═════ Supplied records ═════

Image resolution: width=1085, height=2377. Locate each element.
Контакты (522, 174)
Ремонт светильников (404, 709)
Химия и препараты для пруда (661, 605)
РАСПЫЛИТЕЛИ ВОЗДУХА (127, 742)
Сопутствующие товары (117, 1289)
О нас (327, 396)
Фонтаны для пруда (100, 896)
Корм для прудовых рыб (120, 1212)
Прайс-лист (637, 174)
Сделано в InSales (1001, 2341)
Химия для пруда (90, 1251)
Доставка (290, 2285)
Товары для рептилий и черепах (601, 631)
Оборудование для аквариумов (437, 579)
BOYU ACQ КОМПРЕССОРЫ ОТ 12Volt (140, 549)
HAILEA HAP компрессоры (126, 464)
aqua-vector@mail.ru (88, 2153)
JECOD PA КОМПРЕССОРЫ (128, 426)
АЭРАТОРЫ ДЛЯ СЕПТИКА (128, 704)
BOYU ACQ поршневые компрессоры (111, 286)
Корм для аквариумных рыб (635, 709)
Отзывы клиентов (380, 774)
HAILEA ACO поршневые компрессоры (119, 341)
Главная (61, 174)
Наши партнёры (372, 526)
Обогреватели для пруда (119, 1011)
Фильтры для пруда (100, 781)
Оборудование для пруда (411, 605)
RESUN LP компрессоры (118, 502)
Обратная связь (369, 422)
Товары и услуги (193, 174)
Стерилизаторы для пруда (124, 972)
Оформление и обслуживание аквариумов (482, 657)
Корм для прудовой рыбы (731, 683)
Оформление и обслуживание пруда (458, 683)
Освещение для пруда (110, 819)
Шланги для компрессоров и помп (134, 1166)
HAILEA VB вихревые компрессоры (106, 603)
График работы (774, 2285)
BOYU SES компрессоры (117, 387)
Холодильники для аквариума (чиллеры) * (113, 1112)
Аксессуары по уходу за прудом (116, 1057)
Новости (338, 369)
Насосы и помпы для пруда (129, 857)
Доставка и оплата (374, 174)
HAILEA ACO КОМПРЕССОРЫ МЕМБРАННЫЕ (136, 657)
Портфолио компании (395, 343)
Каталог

═════

Turn the entries above into a Markdown table with the columns "No." and "Line." Give each line its own numbered row and leave out any blank lines.

| No. | Line |
|---|---|
| 1 | Image resolution: width=1085, height=2377. Locate each element. |
| 2 | Контакты (522, 174) |
| 3 | Ремонт светильников (404, 709) |
| 4 | Химия и препараты для пруда (661, 605) |
| 5 | РАСПЫЛИТЕЛИ ВОЗДУХА (127, 742) |
| 6 | Сопутствующие товары (117, 1289) |
| 7 | О нас (327, 396) |
| 8 | Фонтаны для пруда (100, 896) |
| 9 | Корм для прудовых рыб (120, 1212) |
| 10 | Прайс-лист (637, 174) |
| 11 | Сделано в InSales (1001, 2341) |
| 12 | Химия для пруда (90, 1251) |
| 13 | Доставка (290, 2285) |
| 14 | Товары для рептилий и черепах (601, 631) |
| 15 | Оборудование для аквариумов (437, 579) |
| 16 | BOYU ACQ КОМПРЕССОРЫ ОТ 12Volt (140, 549) |
| 17 | HAILEA HAP компрессоры (126, 464) |
| 18 | aqua-vector@mail.ru (88, 2153) |
| 19 | JECOD PA КОМПРЕССОРЫ (128, 426) |
| 20 | АЭРАТОРЫ ДЛЯ СЕПТИКА (128, 704) |
| 21 | BOYU ACQ поршневые компрессоры (111, 286) |
| 22 | Корм для аквариумных рыб (635, 709) |
| 23 | Отзывы клиентов (380, 774) |
| 24 | HAILEA ACO поршневые компрессоры (119, 341) |
| 25 | Главная (61, 174) |
| 26 | Наши партнёры (372, 526) |
| 27 | Обогреватели для пруда (119, 1011) |
| 28 | Фильтры для пруда (100, 781) |
| 29 | Оборудование для пруда (411, 605) |
| 30 | RESUN LP компрессоры (118, 502) |
| 31 | Обратная связь (369, 422) |
| 32 | Товары и услуги (193, 174) |
| 33 | Стерилизаторы для пруда (124, 972) |
| 34 | Оформление и обслуживание аквариумов (482, 657) |
| 35 | Корм для прудовой рыбы (731, 683) |
| 36 | Оформление и обслуживание пруда (458, 683) |
| 37 | Освещение для пруда (110, 819) |
| 38 | Шланги для компрессоров и помп (134, 1166) |
| 39 | HAILEA VB вихревые компрессоры (106, 603) |
| 40 | График работы (774, 2285) |
| 41 | BOYU SES компрессоры (117, 387) |
| 42 | Холодильники для аквариума (чиллеры) * (113, 1112) |
| 43 | Аксессуары по уходу за прудом (116, 1057) |
| 44 | Новости (338, 369) |
| 45 | Насосы и помпы для пруда (129, 857) |
| 46 | Доставка и оплата (374, 174) |
| 47 | HAILEA ACO КОМПРЕССОРЫ МЕМБРАННЫЕ (136, 657) |
| 48 | Портфолио компании (395, 343) |
| 49 | Каталог |